(Items listed in a dataset)
════════════════

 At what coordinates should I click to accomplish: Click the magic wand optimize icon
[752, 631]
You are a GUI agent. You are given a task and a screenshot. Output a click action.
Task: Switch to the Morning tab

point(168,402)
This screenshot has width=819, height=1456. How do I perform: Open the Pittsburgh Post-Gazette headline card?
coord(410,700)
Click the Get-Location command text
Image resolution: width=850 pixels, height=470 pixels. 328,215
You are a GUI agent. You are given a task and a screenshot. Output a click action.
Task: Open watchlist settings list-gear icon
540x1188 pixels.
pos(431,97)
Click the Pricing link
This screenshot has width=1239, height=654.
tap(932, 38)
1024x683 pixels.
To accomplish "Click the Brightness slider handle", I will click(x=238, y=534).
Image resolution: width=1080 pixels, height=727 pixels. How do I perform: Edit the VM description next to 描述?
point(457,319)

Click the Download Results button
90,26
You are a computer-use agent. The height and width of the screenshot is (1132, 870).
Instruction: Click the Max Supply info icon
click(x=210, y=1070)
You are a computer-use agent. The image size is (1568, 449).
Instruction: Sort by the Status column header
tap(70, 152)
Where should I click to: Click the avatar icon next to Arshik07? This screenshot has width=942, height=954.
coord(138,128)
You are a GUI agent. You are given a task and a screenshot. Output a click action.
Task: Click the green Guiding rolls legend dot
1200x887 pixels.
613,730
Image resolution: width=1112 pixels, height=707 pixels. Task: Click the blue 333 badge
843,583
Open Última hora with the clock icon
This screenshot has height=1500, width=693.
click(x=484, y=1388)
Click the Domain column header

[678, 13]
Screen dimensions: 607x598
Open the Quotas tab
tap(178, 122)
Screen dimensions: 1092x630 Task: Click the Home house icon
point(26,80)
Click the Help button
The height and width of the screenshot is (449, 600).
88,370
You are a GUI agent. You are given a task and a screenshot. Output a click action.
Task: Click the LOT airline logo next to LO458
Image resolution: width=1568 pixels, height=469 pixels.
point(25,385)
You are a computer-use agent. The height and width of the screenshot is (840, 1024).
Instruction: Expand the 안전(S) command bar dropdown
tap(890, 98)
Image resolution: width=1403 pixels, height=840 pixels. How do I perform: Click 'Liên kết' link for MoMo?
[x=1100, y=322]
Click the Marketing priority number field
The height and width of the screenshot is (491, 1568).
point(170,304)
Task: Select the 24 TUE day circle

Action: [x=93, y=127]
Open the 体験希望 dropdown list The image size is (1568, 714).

════════════════

● Aim of the exercise: All the lines above should be written out once more, exactly.

● Solution for this exercise:
 At what coordinates should I click to accomplish: Click the magic wand optimize icon
[752, 631]
You are a GUI agent. You are given a task and a screenshot. Output a click action.
Task: Switch to the Morning tab

point(168,402)
This screenshot has width=819, height=1456. How do I perform: Open the Pittsburgh Post-Gazette headline card?
coord(410,700)
Click the Get-Location command text
Image resolution: width=850 pixels, height=470 pixels. 328,215
You are a GUI agent. You are given a task and a screenshot. Output a click action.
Task: Open watchlist settings list-gear icon
540x1188 pixels.
pos(431,97)
Click the Pricing link
This screenshot has width=1239, height=654.
tap(932, 38)
1024x683 pixels.
To accomplish "Click the Brightness slider handle", I will click(x=238, y=534).
Image resolution: width=1080 pixels, height=727 pixels. How do I perform: Edit the VM description next to 描述?
point(457,319)

Click the Download Results button
90,26
You are a computer-use agent. The height and width of the screenshot is (1132, 870).
Instruction: Click the Max Supply info icon
click(x=210, y=1070)
You are a computer-use agent. The image size is (1568, 449).
Instruction: Sort by the Status column header
tap(70, 152)
Where should I click to: Click the avatar icon next to Arshik07? This screenshot has width=942, height=954.
coord(138,128)
You are a GUI agent. You are given a task and a screenshot. Output a click action.
Task: Click the green Guiding rolls legend dot
1200x887 pixels.
613,730
Image resolution: width=1112 pixels, height=707 pixels. Task: Click the blue 333 badge
843,583
Open Última hora with the clock icon
This screenshot has height=1500, width=693.
click(x=484, y=1388)
Click the Domain column header

[678, 13]
Screen dimensions: 607x598
Open the Quotas tab
tap(178, 122)
Screen dimensions: 1092x630 Task: Click the Home house icon
point(26,80)
Click the Help button
The height and width of the screenshot is (449, 600).
88,370
You are a GUI agent. You are given a task and a screenshot. Output a click action.
Task: Click the LOT airline logo next to LO458
Image resolution: width=1568 pixels, height=469 pixels.
point(25,385)
You are a computer-use agent. The height and width of the screenshot is (840, 1024).
Instruction: Expand the 안전(S) command bar dropdown
tap(890, 98)
Image resolution: width=1403 pixels, height=840 pixels. How do I perform: Click 'Liên kết' link for MoMo?
[x=1100, y=322]
Click the Marketing priority number field
The height and width of the screenshot is (491, 1568).
point(170,304)
Task: Select the 24 TUE day circle

Action: [x=93, y=127]
Open the 体験希望 dropdown list The image size is (1568, 714).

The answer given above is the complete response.